Directive A ->
In the syswit overview, swap "disk" for "storage" and write out the stretch from "- Workload analysis" through "python virtual environment.".
Directive B ->
According to the syswit overview, through which files does the kernel expose the system stats that the tool collects?

Selected passage ->
▬▬▬▬▬▬▬▬▬▬

- Workload Insight Tool
- Highlights of syswit
- How to install and run
- Requirements
- Help
- Collector
- Analyzer
- Comparator
- Example
- Overhead of Collector
- Input Collector Config Customization
Workload Insight Tool (syswit) is a tool to analyze workloads on Linux.
It collects global and process related system stats exposed by the kernel
(via procfs and sysfs files) in a time-series manner using collector
.
Collected data can be analyzed using analyzer
. Data from multiple runs
can be compared using comparator
.
- Workload analysis
- Run time capture of global and process related data in time-series manner
- Data collected in standard format
- Light-weight
- Less disk consumption
- Minimal interference to workload
- Consolidated graphical view for analysis
- Comparative visualization of multiple runs
pip install .
Note: If facing externally-managed-environment
error, Use a python virtual environment.
python3 -m pip install -r requirements.txt
$ syswit -h
usage: syswit [-h] {collect,analyze,compare} ...

▬▬▬▬▬▬▬▬▬▬

Dataset extract ->

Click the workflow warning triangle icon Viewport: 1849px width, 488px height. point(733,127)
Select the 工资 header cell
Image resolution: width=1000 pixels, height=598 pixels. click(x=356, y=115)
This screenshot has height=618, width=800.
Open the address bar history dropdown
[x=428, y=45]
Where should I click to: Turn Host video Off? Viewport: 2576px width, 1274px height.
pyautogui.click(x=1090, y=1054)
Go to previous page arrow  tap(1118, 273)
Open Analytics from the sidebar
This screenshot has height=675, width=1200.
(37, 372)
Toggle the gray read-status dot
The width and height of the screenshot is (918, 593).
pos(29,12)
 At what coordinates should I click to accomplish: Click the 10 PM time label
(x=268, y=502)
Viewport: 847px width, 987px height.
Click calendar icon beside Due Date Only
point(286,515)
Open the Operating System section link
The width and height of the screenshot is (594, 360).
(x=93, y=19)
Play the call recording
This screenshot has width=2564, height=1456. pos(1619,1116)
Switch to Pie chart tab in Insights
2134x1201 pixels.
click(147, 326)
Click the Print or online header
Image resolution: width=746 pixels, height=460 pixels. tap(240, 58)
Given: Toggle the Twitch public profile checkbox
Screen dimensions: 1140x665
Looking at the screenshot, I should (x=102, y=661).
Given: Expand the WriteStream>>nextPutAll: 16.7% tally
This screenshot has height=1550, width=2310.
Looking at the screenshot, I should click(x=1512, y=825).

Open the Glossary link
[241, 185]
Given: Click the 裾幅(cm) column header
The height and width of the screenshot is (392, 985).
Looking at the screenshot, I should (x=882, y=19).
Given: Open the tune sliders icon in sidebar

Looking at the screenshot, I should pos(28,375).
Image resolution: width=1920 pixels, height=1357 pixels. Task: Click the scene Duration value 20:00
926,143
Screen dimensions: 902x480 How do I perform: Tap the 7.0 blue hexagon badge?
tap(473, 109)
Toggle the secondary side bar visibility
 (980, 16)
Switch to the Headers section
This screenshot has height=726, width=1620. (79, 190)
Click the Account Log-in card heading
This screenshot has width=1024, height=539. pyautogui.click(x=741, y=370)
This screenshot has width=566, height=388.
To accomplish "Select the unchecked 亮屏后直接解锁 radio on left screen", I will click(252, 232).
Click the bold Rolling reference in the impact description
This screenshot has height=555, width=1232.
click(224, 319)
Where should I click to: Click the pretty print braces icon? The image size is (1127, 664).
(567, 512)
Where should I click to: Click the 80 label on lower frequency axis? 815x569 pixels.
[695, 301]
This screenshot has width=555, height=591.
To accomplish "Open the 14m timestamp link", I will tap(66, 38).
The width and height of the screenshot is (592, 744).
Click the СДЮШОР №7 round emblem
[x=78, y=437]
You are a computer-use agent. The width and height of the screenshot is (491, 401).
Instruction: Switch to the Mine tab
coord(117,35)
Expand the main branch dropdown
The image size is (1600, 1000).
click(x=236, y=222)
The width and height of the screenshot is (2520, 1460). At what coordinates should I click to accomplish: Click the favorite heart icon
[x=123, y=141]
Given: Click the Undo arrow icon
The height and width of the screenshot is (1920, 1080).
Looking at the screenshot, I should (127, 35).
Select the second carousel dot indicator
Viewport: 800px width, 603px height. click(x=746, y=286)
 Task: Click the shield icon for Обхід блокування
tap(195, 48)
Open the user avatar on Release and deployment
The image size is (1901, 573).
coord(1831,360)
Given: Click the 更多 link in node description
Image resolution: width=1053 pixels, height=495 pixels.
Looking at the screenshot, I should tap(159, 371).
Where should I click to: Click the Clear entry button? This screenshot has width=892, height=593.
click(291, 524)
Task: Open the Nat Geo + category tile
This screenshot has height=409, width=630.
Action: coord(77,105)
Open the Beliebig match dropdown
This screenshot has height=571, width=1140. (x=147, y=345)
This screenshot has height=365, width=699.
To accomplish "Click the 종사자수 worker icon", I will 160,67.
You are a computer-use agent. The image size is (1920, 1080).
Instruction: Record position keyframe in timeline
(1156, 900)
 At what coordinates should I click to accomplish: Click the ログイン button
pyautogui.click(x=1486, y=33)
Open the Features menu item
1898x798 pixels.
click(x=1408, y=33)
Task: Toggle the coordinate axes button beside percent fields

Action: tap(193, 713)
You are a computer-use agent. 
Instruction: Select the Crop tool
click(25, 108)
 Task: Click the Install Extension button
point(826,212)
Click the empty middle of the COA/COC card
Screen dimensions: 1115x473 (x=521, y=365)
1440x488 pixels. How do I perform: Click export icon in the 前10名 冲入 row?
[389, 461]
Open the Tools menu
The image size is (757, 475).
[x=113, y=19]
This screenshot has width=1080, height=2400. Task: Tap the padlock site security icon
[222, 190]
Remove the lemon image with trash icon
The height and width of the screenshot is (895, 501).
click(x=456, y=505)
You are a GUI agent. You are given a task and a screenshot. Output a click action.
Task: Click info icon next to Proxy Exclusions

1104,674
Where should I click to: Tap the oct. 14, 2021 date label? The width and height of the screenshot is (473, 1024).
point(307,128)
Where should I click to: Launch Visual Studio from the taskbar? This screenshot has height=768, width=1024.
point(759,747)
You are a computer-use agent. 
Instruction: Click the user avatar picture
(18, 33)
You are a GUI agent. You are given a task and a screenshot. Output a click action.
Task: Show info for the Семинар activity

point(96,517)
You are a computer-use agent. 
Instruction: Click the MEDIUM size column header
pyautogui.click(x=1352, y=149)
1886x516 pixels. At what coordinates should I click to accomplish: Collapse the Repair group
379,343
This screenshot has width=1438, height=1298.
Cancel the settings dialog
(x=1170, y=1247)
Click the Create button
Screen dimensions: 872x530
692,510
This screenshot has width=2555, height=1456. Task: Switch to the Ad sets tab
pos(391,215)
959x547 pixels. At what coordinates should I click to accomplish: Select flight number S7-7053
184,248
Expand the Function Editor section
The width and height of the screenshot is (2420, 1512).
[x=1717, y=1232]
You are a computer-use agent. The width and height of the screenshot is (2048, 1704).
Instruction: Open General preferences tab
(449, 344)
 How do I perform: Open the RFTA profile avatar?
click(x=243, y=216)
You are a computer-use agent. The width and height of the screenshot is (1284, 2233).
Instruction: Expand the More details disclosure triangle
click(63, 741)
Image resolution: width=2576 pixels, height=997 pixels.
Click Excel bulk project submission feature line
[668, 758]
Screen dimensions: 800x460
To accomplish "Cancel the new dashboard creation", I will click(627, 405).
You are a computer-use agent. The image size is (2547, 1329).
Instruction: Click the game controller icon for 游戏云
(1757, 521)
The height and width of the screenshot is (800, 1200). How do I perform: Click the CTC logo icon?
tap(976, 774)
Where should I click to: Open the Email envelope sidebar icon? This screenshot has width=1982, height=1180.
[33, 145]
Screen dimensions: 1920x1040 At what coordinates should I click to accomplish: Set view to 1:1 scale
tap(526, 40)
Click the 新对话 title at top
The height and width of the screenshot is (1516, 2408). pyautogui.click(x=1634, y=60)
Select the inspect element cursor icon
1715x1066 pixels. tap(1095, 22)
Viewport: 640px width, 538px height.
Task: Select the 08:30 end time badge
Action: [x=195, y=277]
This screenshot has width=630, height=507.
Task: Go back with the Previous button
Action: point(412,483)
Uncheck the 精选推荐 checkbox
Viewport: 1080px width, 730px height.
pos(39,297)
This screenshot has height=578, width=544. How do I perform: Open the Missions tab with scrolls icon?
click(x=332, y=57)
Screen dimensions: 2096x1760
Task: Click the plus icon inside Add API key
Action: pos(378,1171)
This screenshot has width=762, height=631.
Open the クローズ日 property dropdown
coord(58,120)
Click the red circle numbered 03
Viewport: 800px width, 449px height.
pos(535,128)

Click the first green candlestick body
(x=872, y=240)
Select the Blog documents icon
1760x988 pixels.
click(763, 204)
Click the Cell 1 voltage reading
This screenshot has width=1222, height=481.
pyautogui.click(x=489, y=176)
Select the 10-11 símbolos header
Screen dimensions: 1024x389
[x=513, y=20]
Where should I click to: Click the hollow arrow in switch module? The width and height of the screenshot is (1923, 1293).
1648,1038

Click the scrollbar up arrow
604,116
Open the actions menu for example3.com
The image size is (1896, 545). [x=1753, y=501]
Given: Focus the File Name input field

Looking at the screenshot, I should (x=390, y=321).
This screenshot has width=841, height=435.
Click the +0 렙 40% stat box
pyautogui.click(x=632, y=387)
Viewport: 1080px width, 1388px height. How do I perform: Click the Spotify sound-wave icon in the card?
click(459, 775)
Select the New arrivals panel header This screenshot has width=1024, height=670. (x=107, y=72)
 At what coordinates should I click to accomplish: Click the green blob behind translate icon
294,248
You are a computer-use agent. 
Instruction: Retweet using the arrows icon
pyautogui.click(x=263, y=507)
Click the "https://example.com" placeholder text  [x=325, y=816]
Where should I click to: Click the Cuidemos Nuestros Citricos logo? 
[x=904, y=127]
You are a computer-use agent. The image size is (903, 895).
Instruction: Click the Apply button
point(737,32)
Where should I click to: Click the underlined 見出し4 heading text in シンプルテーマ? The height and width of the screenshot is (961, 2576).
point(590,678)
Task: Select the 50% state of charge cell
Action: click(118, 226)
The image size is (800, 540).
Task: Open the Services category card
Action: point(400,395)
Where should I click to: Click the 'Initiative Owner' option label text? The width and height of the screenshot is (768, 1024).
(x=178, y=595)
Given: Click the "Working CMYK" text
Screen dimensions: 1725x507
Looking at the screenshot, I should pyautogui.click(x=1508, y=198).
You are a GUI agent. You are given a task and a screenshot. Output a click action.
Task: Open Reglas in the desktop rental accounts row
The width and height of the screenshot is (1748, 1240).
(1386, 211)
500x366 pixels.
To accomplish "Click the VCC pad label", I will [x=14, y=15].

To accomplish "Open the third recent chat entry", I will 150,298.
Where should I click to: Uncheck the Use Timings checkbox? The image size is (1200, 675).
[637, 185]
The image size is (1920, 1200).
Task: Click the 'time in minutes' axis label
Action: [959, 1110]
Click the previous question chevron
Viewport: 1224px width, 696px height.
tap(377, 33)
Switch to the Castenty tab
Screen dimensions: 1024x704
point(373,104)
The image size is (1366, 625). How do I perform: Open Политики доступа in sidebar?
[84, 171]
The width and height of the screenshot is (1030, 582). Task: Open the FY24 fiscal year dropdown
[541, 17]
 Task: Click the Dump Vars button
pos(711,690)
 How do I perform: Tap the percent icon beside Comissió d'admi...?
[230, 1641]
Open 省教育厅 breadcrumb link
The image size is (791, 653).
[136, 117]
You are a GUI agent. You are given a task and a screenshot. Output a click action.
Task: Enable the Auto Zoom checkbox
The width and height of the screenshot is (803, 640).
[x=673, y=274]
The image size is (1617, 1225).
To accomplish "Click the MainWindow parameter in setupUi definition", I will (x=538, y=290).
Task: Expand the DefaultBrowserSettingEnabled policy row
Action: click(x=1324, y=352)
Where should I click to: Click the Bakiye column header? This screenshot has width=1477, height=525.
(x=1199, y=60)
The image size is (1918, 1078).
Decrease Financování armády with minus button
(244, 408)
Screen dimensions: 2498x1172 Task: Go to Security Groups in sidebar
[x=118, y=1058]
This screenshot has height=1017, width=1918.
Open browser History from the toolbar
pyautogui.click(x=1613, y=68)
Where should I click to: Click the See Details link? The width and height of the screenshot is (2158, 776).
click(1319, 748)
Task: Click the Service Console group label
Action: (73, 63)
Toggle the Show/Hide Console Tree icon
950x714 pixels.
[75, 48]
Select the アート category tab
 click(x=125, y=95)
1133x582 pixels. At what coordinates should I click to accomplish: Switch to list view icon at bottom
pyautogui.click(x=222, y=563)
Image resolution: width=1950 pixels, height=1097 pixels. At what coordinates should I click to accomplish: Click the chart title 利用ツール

▬▬▬▬▬▬▬▬▬▬

Result A ->
- Workload analysis
- Run time capture of global and process related data in time-series manner
- Data collected in standard format
- Light-weight
- Less storage consumption
- Minimal interference to workload
- Consolidated graphical view for analysis
- Comparative visualization of multiple runs
pip install .
Note: If facing externally-managed-environment
error, Use a python virtual environment.

Result B ->
Through procfs and sysfs files.